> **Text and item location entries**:

/---

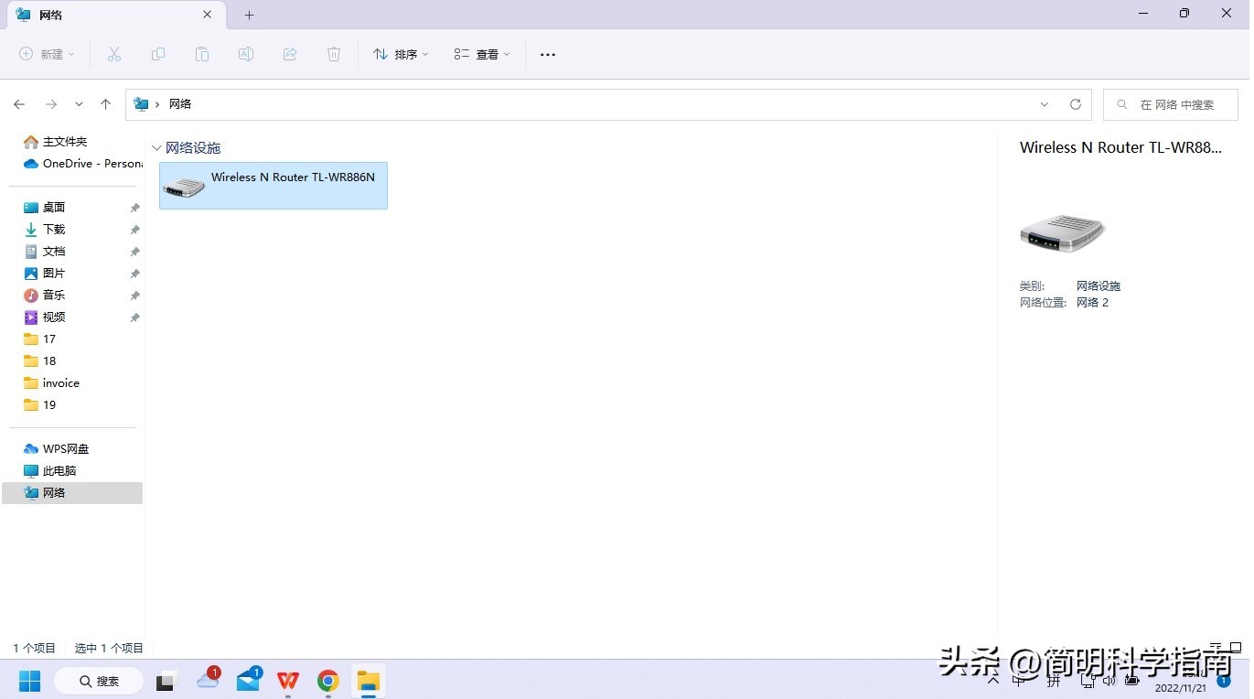Open Google Chrome from the taskbar
This screenshot has width=1254, height=699.
tap(327, 681)
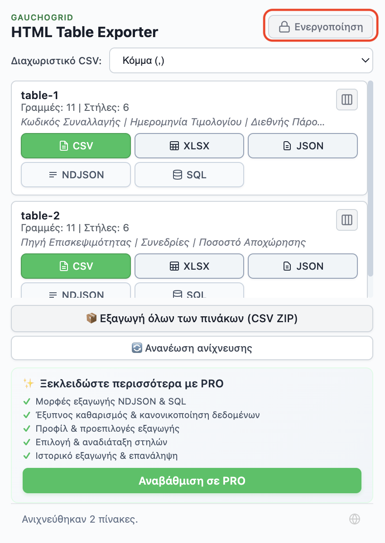Click the spreadsheet grid icon on table-1 XLSX
Screen dimensions: 385x543
click(173, 146)
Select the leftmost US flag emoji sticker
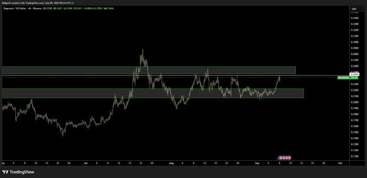Viewport: 367px width, 178px height. (280, 157)
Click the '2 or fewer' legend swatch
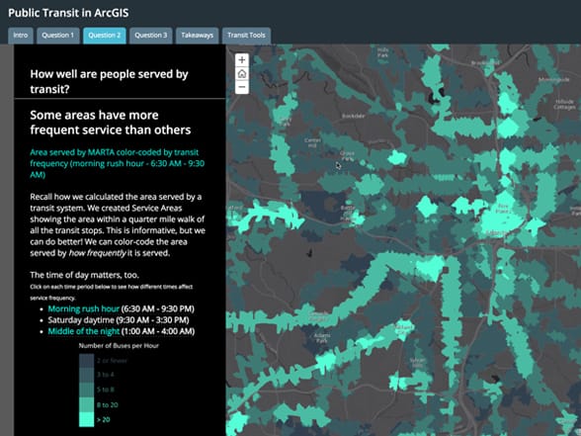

\---

> **Exercise description**:
Please transcribe these records line for line, omitting the pictures.

> **The reply**:
Open Google Chrome from the taskbar
This screenshot has width=1254, height=699.
tap(327, 681)
Click the spreadsheet grid icon on table-1 XLSX
Screen dimensions: 385x543
click(173, 146)
Select the leftmost US flag emoji sticker
Viewport: 367px width, 178px height. (280, 157)
Click the '2 or fewer' legend swatch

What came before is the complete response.